Первый курс я окончил вполне успешно, но когда наступило время летних каникул, мне было некуда деваться. Новички в Союзе, мы не имели представления о том, как здесь проводят отпуск, можно ли снять дом за городом или на море и как вообще это делается. Вскоре мы всему эту на учились, но в то, второе наше московское лето все еще набирались опыта. Примерно тогда же мама начала работать диктором во французской редакции Московского радио. Как-то она пожаловалась коллеге на то, что не знает, «куда девать Вову», и тот сказал, что сестра его жены живет в Ленинграде и будет рада принять меня. Так, за неимением лучшего, я поехал в Ленинград. «Красная стрела» ничем меня не удивила, и ничто не свидетельствовало о том, что впереди – незабываемая встреча.
Ровно в восемь двадцать пять утра поезд прибыл на Московский вокзал.
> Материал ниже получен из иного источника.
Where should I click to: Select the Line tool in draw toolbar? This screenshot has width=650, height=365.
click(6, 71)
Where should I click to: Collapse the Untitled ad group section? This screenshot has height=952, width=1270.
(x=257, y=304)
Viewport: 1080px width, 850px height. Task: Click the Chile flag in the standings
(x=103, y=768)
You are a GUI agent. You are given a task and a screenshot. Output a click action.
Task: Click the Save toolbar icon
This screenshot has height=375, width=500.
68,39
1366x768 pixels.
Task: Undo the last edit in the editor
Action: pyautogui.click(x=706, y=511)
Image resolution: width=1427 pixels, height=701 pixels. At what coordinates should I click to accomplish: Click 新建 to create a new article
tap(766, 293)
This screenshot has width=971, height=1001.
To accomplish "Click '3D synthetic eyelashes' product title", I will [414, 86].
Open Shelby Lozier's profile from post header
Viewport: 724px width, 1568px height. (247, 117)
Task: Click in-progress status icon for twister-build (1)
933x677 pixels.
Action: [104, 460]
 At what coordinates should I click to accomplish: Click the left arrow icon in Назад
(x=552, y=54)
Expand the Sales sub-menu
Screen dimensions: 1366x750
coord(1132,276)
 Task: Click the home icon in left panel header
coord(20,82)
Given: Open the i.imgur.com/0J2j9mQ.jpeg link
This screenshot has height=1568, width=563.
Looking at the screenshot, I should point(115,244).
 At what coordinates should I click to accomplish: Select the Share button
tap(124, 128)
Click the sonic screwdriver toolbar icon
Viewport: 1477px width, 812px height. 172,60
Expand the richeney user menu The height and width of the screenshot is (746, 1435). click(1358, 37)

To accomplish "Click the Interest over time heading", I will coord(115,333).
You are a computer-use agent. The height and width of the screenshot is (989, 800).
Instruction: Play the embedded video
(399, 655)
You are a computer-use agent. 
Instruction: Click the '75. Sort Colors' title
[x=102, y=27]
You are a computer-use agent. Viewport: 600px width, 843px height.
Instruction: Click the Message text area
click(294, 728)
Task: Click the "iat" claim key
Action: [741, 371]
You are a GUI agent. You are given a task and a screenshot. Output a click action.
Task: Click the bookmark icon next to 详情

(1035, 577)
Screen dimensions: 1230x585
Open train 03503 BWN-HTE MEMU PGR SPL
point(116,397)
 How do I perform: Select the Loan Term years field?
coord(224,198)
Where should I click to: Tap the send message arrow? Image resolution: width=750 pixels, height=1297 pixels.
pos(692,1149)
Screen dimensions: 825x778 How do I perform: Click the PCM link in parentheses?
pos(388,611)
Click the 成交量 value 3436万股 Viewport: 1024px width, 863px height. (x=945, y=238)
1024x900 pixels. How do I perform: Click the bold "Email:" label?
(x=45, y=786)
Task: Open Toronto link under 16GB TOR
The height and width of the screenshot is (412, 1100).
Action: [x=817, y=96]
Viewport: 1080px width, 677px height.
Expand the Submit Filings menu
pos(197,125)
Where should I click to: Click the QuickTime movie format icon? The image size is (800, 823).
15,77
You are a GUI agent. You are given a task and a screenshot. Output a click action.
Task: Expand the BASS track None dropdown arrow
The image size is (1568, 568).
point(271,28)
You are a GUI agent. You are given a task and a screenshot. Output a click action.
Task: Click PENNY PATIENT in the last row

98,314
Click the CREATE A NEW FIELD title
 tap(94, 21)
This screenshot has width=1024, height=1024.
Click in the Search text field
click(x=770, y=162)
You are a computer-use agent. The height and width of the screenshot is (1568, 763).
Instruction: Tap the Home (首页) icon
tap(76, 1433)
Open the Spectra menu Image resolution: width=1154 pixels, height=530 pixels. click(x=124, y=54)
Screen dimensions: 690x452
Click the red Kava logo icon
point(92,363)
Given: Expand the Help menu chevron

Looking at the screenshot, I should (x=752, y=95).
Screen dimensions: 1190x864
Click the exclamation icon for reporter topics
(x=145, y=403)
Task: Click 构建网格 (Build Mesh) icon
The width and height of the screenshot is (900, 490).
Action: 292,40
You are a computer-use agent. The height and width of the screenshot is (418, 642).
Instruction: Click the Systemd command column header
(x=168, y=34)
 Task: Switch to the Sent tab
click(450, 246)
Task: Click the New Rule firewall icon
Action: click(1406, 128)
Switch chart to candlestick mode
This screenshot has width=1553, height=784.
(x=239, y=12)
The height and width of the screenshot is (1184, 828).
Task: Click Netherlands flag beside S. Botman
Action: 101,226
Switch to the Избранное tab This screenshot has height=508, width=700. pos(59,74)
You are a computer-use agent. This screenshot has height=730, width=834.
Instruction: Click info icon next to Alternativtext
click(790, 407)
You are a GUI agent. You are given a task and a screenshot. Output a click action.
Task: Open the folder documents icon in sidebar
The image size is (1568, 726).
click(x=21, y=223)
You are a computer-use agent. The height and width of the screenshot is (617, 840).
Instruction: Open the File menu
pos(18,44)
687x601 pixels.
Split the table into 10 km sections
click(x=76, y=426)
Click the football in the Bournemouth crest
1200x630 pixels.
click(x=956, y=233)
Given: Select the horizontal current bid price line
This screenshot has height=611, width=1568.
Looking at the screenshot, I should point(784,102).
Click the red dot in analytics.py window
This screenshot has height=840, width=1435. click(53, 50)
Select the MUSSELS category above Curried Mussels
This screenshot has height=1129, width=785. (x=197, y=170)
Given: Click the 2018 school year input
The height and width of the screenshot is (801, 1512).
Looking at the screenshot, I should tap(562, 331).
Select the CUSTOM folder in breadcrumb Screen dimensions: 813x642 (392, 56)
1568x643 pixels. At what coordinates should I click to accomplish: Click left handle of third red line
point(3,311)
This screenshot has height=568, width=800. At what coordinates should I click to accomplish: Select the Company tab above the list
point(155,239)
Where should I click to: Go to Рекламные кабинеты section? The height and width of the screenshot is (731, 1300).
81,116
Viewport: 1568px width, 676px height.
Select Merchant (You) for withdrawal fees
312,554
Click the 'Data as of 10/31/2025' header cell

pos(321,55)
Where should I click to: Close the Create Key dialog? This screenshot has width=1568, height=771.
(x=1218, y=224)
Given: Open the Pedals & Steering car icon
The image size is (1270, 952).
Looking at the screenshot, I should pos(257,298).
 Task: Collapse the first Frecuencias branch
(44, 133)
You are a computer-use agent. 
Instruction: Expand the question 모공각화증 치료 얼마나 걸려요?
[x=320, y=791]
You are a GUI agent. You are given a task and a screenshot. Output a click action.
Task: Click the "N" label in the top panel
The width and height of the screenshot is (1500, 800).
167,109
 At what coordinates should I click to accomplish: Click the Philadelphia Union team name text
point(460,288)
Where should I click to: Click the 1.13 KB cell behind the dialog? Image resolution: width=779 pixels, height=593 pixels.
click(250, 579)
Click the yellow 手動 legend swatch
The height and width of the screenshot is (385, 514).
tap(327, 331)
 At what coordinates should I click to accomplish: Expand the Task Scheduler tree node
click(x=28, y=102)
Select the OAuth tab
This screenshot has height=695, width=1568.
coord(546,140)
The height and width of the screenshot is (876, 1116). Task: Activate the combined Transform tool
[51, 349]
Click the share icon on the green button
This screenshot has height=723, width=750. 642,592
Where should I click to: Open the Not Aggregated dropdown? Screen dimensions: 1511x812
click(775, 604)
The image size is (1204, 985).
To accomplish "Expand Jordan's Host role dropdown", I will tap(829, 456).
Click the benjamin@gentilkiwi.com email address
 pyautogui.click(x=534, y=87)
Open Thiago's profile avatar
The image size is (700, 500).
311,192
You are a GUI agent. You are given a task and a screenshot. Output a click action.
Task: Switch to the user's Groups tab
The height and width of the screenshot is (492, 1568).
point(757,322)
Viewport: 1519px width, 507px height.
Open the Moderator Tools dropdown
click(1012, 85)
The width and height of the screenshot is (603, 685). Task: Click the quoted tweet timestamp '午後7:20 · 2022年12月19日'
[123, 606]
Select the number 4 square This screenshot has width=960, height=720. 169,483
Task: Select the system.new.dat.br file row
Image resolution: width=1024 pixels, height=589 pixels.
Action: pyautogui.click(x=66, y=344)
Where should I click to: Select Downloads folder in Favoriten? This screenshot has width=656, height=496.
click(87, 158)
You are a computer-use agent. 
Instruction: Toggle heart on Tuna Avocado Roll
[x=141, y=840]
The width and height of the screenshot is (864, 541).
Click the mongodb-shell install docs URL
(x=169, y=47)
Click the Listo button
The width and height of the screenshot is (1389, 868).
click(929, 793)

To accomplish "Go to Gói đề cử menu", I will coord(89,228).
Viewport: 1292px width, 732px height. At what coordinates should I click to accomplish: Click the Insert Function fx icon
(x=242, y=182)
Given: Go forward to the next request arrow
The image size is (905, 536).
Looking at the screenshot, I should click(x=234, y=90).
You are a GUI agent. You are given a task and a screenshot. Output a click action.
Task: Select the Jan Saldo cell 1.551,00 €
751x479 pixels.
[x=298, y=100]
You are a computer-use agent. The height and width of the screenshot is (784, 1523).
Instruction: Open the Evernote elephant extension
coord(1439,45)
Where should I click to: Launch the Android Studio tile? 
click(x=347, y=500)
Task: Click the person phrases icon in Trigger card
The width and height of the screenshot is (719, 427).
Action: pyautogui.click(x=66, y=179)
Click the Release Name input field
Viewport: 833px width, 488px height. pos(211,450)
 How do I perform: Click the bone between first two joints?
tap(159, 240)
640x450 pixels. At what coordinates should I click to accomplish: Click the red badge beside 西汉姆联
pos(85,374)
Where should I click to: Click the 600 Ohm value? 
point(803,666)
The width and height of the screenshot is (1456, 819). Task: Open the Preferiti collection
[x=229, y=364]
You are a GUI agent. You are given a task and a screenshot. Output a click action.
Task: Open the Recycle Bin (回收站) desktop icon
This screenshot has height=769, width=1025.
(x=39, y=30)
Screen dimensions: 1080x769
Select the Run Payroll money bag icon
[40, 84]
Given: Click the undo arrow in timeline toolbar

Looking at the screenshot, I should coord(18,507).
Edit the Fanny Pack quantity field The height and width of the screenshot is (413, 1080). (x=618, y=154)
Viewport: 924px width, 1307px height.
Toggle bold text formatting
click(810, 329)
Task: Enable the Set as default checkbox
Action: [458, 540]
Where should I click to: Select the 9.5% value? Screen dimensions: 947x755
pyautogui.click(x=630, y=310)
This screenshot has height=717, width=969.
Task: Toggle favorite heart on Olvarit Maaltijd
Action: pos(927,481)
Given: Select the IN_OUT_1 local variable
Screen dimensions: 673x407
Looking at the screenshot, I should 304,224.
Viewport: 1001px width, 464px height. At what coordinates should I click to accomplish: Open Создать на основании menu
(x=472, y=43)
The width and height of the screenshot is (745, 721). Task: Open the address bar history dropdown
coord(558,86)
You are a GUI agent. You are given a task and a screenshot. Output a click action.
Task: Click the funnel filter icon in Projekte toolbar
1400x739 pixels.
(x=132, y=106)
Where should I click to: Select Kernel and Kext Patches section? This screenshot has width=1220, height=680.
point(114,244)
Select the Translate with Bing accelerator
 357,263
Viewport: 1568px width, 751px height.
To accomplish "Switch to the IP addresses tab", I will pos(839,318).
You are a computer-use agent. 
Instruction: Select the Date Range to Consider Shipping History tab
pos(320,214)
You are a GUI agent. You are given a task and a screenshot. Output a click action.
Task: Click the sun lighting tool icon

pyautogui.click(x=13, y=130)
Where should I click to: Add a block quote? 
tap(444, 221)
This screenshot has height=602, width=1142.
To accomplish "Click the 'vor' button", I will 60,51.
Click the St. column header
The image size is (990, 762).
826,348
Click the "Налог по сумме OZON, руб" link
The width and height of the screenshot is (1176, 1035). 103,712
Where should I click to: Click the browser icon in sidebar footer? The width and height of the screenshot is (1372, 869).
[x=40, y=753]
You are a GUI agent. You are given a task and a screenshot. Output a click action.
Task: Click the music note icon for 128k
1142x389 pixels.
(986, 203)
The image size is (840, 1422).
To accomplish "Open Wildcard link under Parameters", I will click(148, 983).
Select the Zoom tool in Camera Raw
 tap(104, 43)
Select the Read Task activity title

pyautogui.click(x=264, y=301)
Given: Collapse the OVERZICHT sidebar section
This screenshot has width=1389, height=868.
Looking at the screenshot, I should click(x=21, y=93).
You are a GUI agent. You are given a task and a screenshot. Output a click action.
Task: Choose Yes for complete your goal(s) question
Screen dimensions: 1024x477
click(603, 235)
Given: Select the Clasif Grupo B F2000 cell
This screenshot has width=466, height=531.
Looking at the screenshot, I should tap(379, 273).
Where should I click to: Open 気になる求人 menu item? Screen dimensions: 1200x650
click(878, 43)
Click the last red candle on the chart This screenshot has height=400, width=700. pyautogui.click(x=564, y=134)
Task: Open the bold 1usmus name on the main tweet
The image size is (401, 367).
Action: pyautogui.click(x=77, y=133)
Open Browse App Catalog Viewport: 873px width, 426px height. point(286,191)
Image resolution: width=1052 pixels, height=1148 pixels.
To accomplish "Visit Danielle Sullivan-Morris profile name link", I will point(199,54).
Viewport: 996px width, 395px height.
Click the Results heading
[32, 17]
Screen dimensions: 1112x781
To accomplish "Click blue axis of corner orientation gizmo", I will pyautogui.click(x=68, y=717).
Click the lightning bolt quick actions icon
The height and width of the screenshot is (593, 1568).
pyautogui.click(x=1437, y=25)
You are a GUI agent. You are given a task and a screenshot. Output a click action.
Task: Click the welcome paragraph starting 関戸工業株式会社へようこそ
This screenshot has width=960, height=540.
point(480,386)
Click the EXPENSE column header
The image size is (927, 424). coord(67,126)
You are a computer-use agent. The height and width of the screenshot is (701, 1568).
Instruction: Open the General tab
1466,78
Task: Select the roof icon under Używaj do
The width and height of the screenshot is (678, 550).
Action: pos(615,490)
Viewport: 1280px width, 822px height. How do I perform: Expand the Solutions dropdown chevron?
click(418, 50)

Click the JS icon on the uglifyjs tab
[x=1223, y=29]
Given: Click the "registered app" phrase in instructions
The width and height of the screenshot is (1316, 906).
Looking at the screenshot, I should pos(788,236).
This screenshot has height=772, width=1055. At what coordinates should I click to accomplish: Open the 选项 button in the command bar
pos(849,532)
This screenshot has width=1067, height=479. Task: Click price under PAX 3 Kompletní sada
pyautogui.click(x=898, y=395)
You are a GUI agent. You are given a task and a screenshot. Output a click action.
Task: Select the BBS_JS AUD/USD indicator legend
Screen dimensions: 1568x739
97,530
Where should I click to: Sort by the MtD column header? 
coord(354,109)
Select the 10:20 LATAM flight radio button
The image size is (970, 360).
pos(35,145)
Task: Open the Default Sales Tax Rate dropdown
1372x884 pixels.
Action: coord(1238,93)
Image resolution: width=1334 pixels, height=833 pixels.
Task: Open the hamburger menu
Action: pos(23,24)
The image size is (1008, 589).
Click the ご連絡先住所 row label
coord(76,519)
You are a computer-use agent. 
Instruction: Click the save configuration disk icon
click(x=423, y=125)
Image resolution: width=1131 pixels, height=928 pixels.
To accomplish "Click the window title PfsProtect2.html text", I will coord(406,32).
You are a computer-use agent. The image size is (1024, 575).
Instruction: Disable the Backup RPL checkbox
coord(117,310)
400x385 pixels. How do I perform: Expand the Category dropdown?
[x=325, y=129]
Утро было ослепительным и редким для Ленинграда: казалось, небо и солнце только что умылись – чистая голубизна и чистое золото, да чуть прохладный воздух, от одного вдоха которого хотелось взмахнуть крыльями и полететь. Я постоял на перроне, подставив лицо солнцу, и вдруг меня окликнули: «Володя?» Голос был чуть глуховатый и низкий, даже слишком. Я обернулся и уставился в лицо, от вида которого потерял дар речи. Я и сейчас вижу его: совершенно серые глаза (слишком широко расставленные), высокие скулы (слишком высокие), маленький чуть приплюснутый нос (слишком маленький), большой рот (слишком большой – очень пухлые губы, причем верхняя губа шла одной сплошной линией, словно арка, без углубления), решительный подбородок (немного тяжеловатый) и голова, увенчанная короной каштановых волос (слишком вьющихся), посаженная на шее, ради которой Модильяни продал бы душу дьяволу. Я смог бы и тело ее описать подробно, ибо познал его детально, но предоставлю это воображению читателя. Такой оказалась сестра жены коллеги. Ей было тридцать четыре года, она была замужем за морским офицером, с которым, как я вскоре узнал, находилась в процессе развода. Так что время моего приезда пришлось – в зависимости от точки зрения – на самый подходящий или самый неподходящий момент.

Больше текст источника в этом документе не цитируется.